J'en conclus, j'espère dans l'esprit de Teilhard, qu'il faut être prudent dans la mise en place de règlementations . Certes les "tâtonnements" de la recherche fondamentale ou appliquée remettent parfois en cause nos propres conceptions. Face à cela, il est indispensable, à mon humble  avis, d'être à l'écoute des personnes directement concernées pour avoir un bon ressenti sur le sujet. Ce ressenti, à condition qu'il soit partagé par d'autres, devrait servir de base objective aux spécialistes des questions éthiques. Evitons d'être trop manichéens. En France, peut-être encore plus que dans d'autres traditions culturelles, nous avons tendance à vouloir tout classer en bien ou mal alors que beaucoup d'actions sont souvent à double effet. Seuls le recul et les observations a postériori permettent d'avoir une idée des conséquences bénéfiques et maléfiques.

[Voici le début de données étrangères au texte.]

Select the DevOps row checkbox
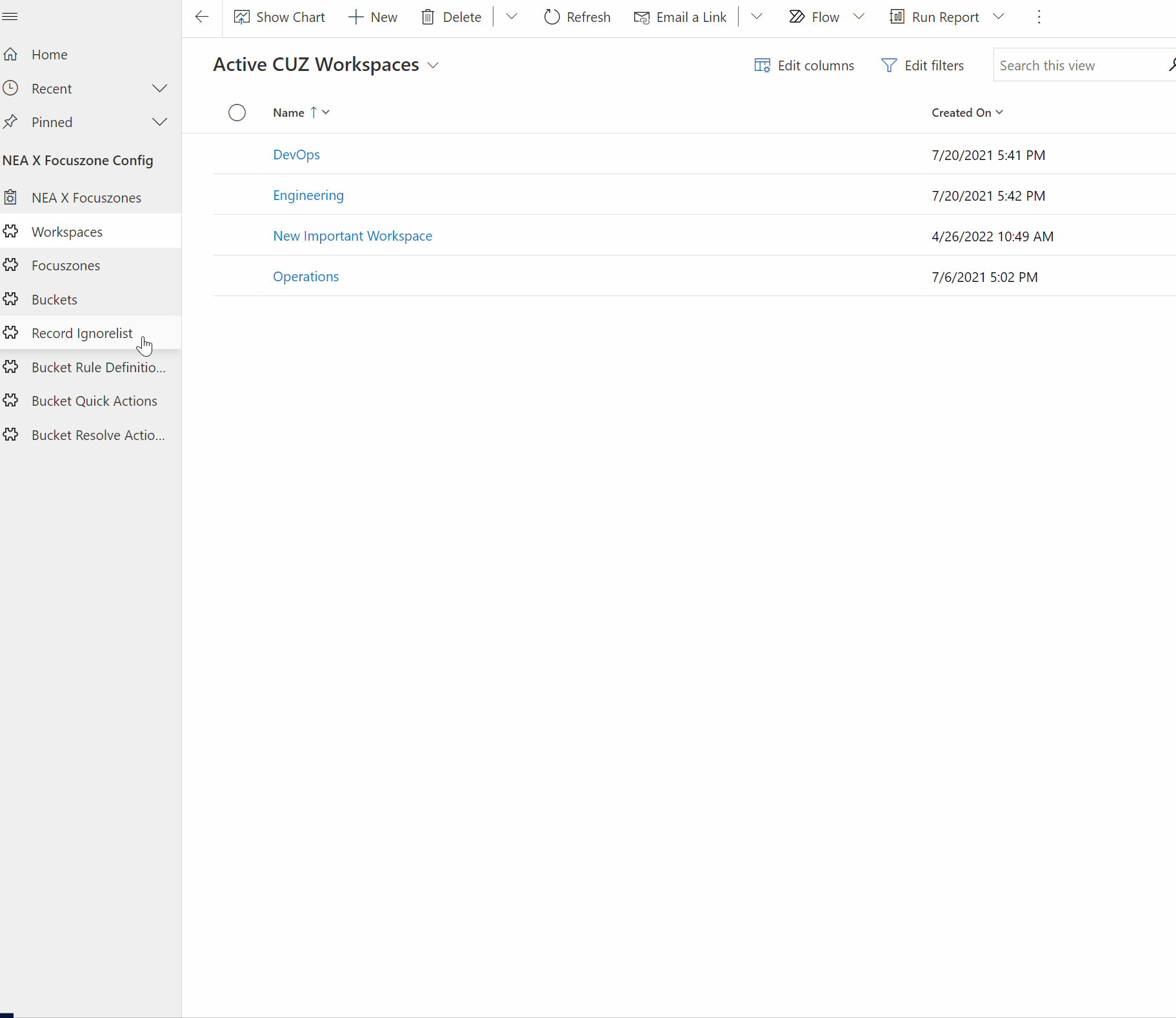This screenshot has width=1176, height=1018. tap(237, 154)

Pour peu que nous les prenions avec une bonne hauteur de vue, les débats sur ces sujets peuvent devenir passionnants (au sens moderne, c'est-à-dire intéressants) et ne devraient pas soulever de passion (au sens traditionnel, sentiment extrême) comme c'est trop souvent le cas.



[1] consultable sur https://www.teilhard.fr/sites/default/files/pdf/cpte-rendu_conf_troyes_transhumanisme_jf_petit-_avril_2017.pdf

[2]  Gestation Pour Autrui, en général la "mère porteuse" est inséminée par un ou des embryons d'une autre femme.

[3] Allusion aux théorèmes d'incomplétude de Gödel (1931).

[4] N'oublions pas que, même en 1953 lors de la rédaction de Teilhard, le terme "eugénisme" n'avait pas la connotation négative actuelle.